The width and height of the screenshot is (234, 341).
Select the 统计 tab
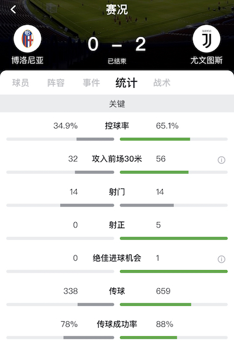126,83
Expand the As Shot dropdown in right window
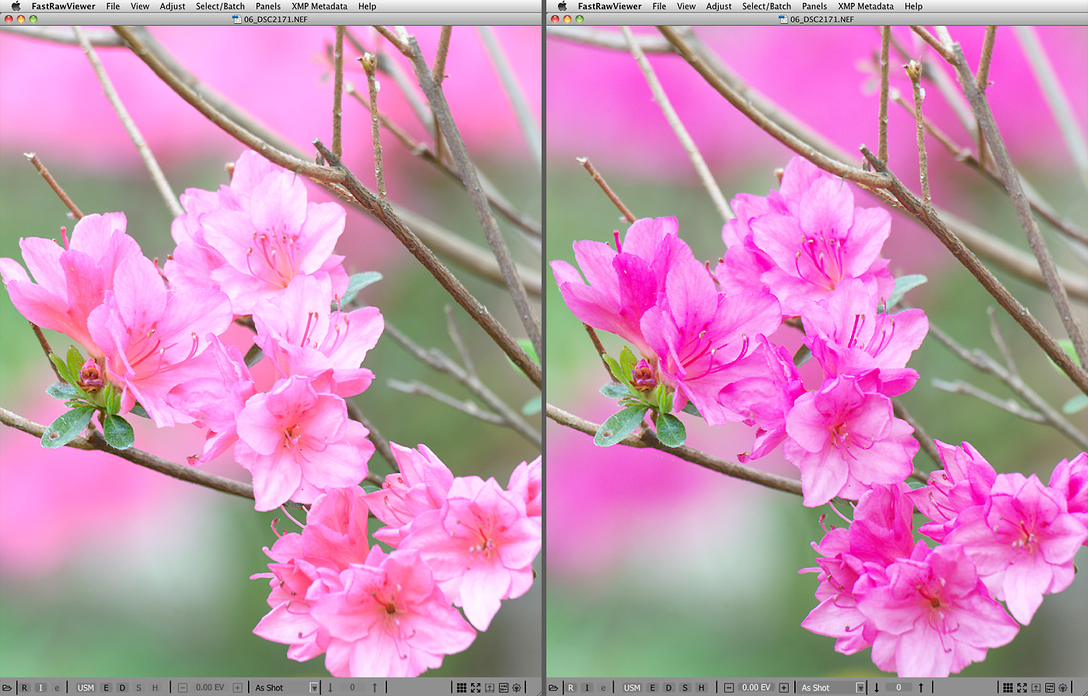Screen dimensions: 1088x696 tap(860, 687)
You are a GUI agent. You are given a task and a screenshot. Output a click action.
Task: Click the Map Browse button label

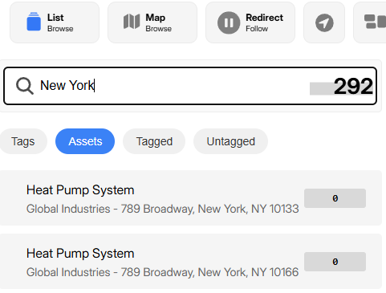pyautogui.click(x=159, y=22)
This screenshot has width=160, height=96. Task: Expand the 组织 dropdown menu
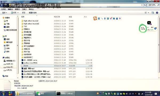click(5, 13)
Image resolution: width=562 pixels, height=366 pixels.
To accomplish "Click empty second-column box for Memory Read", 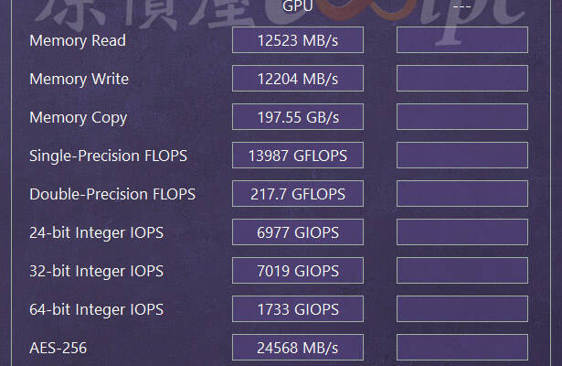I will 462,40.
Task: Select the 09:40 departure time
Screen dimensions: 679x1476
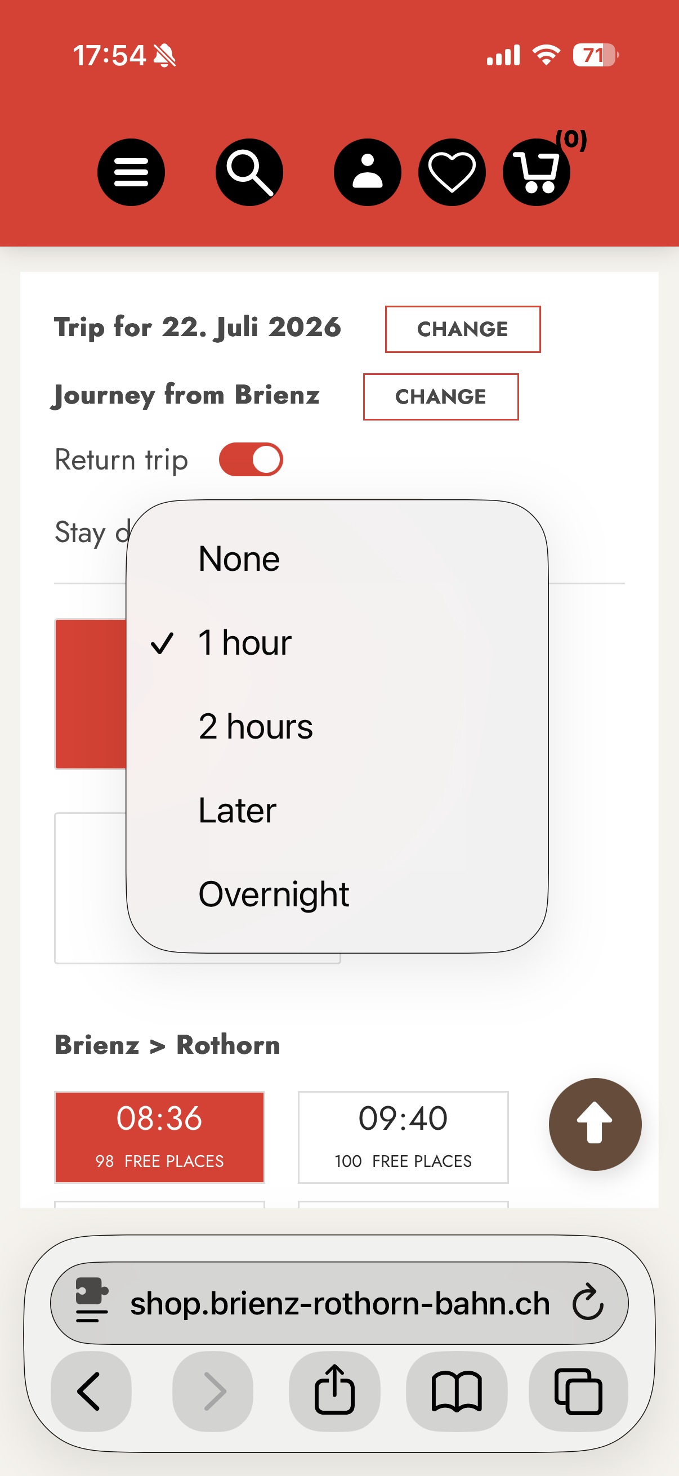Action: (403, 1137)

++++++++++

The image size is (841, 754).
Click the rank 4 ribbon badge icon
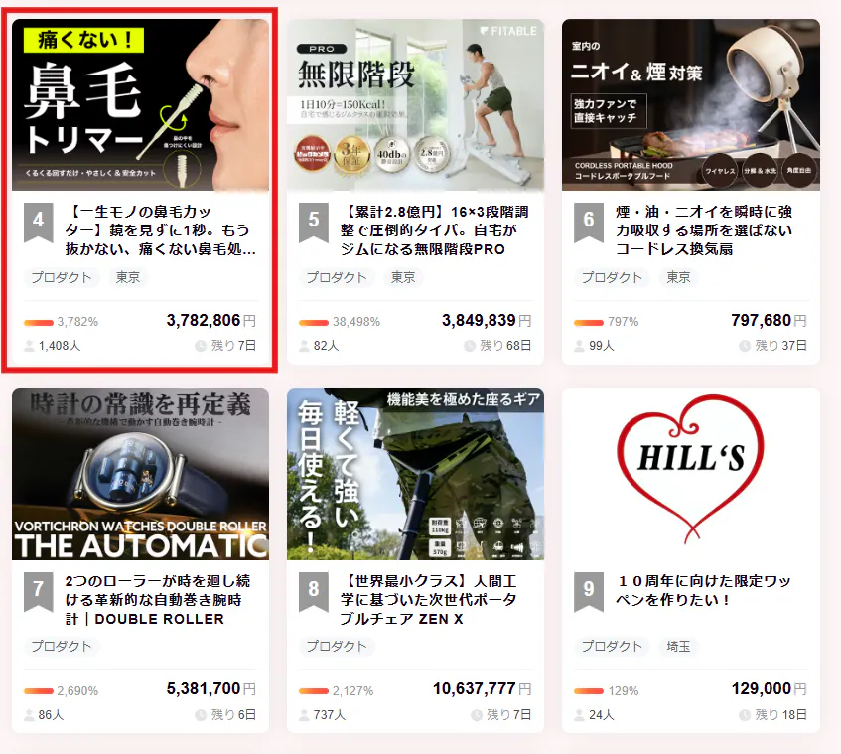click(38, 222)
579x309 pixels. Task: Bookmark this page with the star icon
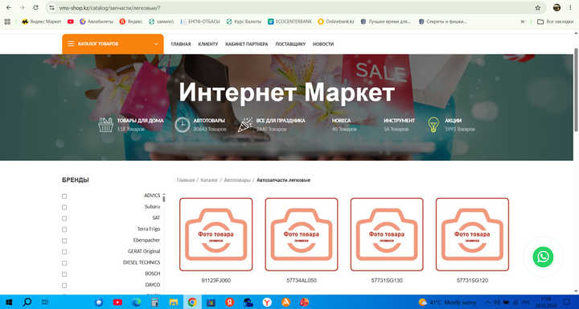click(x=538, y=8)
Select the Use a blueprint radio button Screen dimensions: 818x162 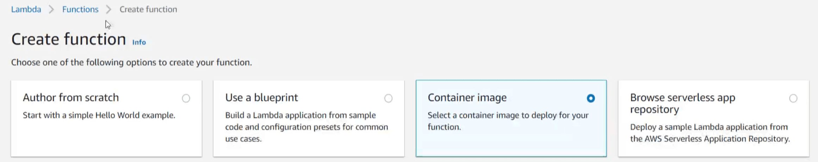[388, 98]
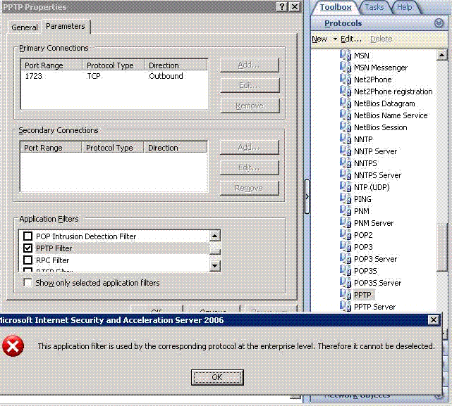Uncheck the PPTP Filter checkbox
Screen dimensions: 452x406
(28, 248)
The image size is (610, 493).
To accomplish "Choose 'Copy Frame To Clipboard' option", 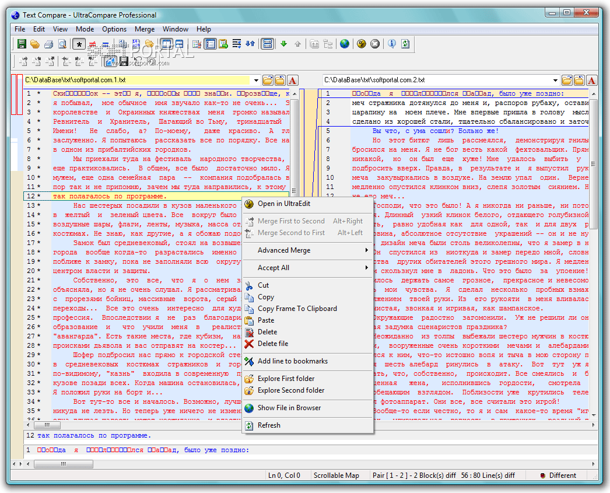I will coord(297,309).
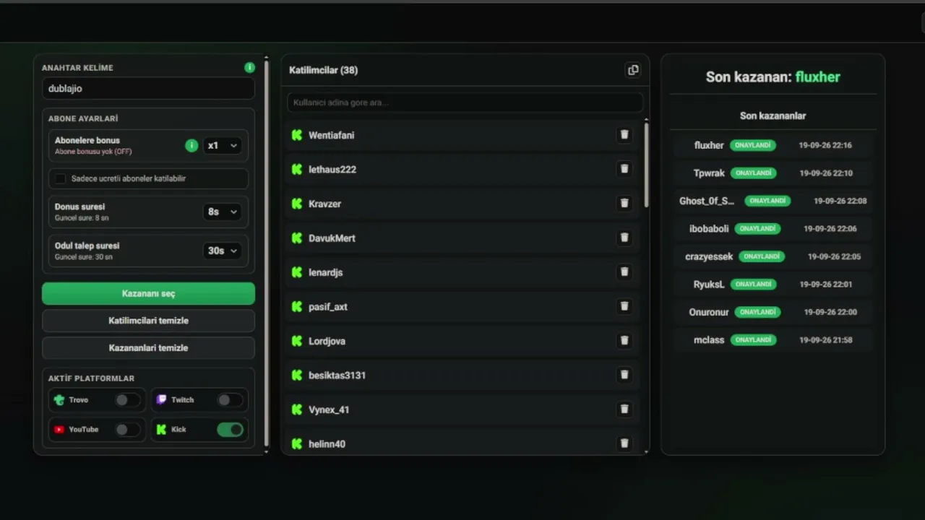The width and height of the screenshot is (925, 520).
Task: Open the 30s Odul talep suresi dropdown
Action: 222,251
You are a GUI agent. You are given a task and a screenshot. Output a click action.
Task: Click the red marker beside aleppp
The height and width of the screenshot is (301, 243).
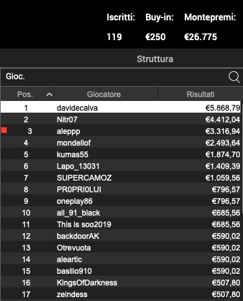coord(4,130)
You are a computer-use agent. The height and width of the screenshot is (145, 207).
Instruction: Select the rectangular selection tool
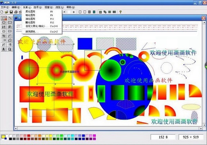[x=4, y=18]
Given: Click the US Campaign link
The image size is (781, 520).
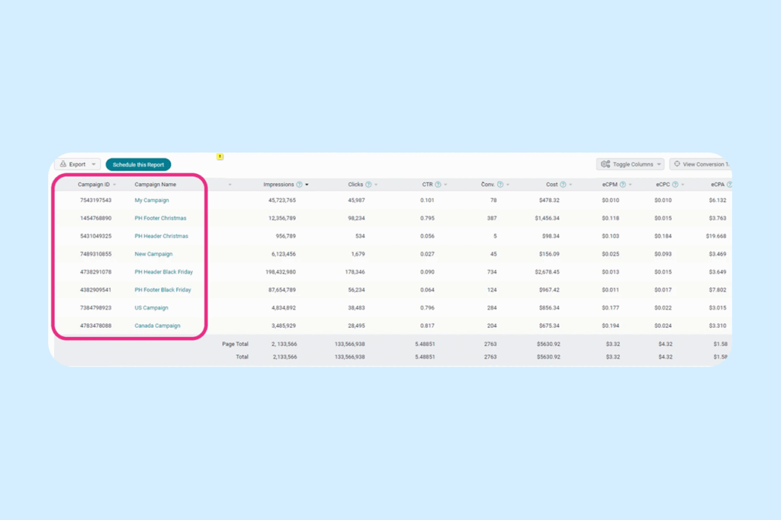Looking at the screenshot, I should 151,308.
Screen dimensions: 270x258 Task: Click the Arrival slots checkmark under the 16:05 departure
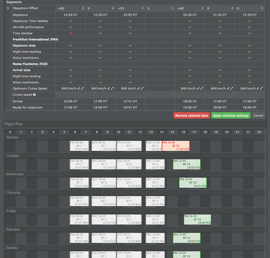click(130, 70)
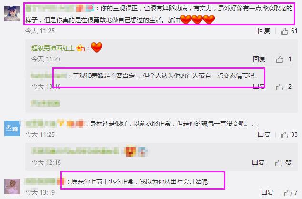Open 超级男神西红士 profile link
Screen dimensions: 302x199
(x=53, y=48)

++++++++++

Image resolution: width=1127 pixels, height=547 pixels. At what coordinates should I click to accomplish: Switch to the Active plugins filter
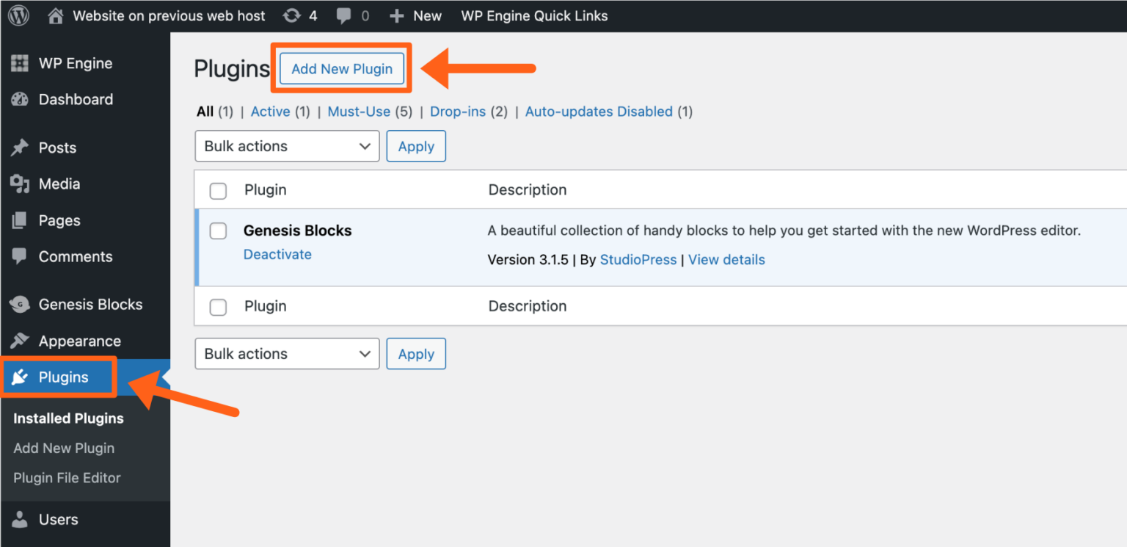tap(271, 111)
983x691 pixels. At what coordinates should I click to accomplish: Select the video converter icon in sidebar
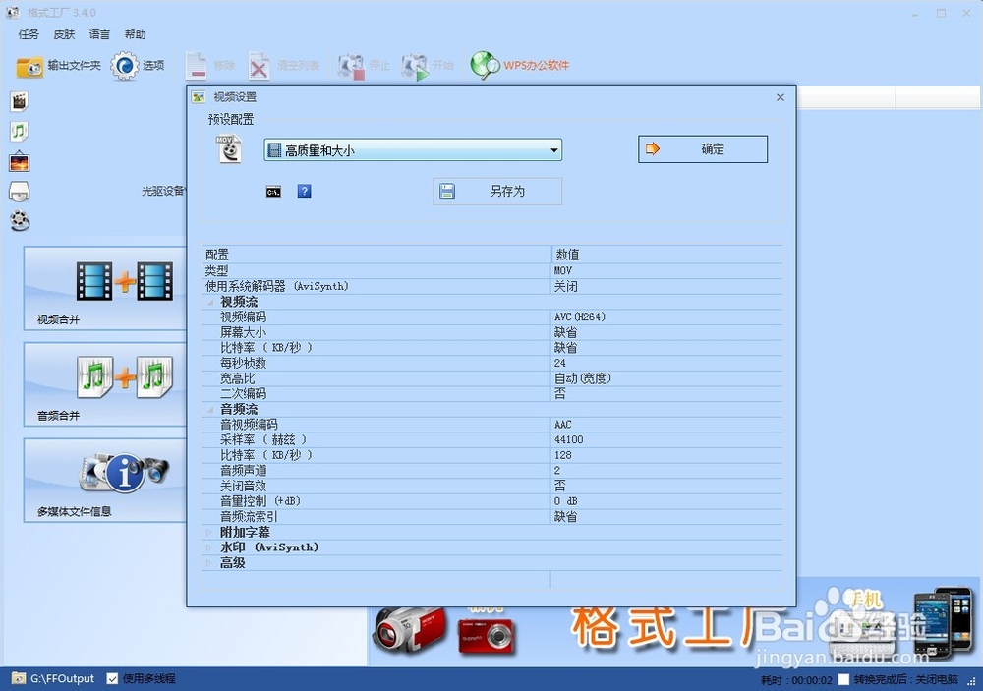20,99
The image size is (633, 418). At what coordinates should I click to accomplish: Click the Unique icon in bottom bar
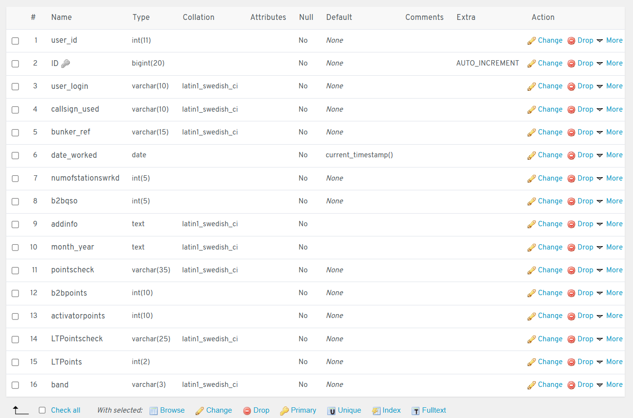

++++++++++

→ Task to complete
Each line from the one that contains "983x691 pixels. At" down to the one that contains "The image size is (633, 418)." is to be returned exactly as it stands above, both ends included, with pictures removed.

→ Written reply
983x691 pixels. At what coordinates should I click to accomplish: Select the video converter icon in sidebar
20,99
The image size is (633, 418). At what coordinates should I click to accomplish: Click the Unique icon in bottom bar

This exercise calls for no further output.